### GOAL OF THE EXERCISE:
Translate this sentence from the aerospace supply chain article into Spanish: "Much of this advancement has been driven by customer demand."

What do we mean by the digital transformation of the aerospace supply chain? And, how can we maximise our opportunities whilst minimising our threats?
The Aerospace and Defense (A&D) industry is known for its ambitious early adoption of technological advancements, one example being stealth composites. Much of this advancement has been driven by customer demand.
Recently there has been a demand for more economical and fuel efficient aircraft, which derives from a consumer desire to pay less in a world where the cost of living is increasing yet the desire to fly to new places keeps rising.
To offer competitive prices for commercial flights then, planes have to fly more efficiently. For this reason, both Boeing and Airbus hit all-time annual highs in 2017 for units delivered, with Boeing delivering just over 730, and Airbus hitting the 700 mark.
Provisional data suggests that this upwards trend will continue through 2018.
This technological advancement means aircraft models have decreasing life spans, as operators try to upgrade their systems to allow them to offer continuously competitive consumer prices, whilst at the same time increasing their profits.
Add to this a very competitive commercial airline industry with over 800 airlines worldwide, with commercial fleets expected to grow by 109 percent over the next 15 years, and the freighter fleet to expand by 77 percent.
With this expected growth you would expect A&D companies throughout the supply chain to be taking full advantage of digital initiatives to increase productivity and efficiency, such as advanced analytics, cloud services, the Internet of Things, and other cutting-edge digital technologies that companies in other industries, like retail banking, have been benefiting from for years.
However, they have been uncharacteristically slow despite the fact that “digital technologies can boost A&D companies’ revenue by 5 to 15 percent and lower their costs by 5 to 10 percent” all whilst making the company more agile, allowing them to deal with greater fluctuations in demand than ever before.
And suppliers really need that flexibility, that ability scale up and down in order to quickly work around errors. Things like parts shortages, defective products, or out of sequence activity which can throw the whole supply chain out of kilter, resulting in increased production costs and delays.
The chain also faces traditional adversaries like natural disasters or geopolitical events which can’t be prepared for but may need a quick and dramatic reaction.
One current prominent geopolitical event is the Trump trade war where tariffs are being levied on a vast number of aviation related parts as well as “a 25% tariff on aircraft weighing between 33,000 pounds and 99,000 pounds. In other words, it’s a 25% tax on Boeing’s best selling plane, the 737.”
This is going to hurt a lot of companies bottom lines, and how they adapt and develop to deal with these extra costs will be important to the industries overall health.
How the Supply Chain could Benefit from Digitisation
There are numerous ways for new digital technologies to be applied to the aerospace industry. Below, we outline five possibilities that could help streamline the aerospace supply chain to deal with this continuously increasing demand.
Predictive analytics and demand forecasting
Too much stock costs money that you may never see a return on, and takes up space to house. But not enough stock can lead to disruption of the supply chain which could mean costly delays for yourself and for companies down the line.

### COLLECTED DATA:
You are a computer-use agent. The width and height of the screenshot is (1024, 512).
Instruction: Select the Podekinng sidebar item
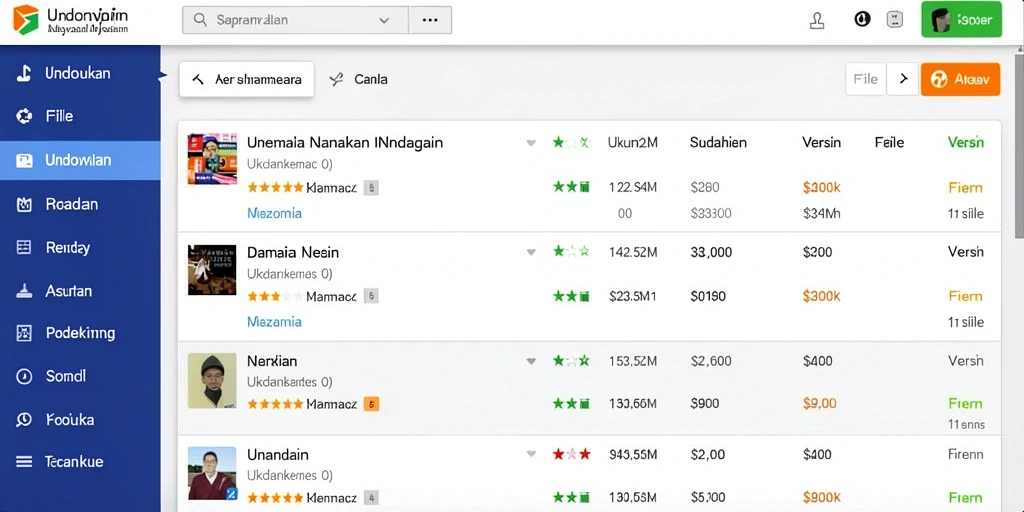80,333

### SOLUTION:
Gran parte de este avance ha sido impulsada por la demanda de los clientes.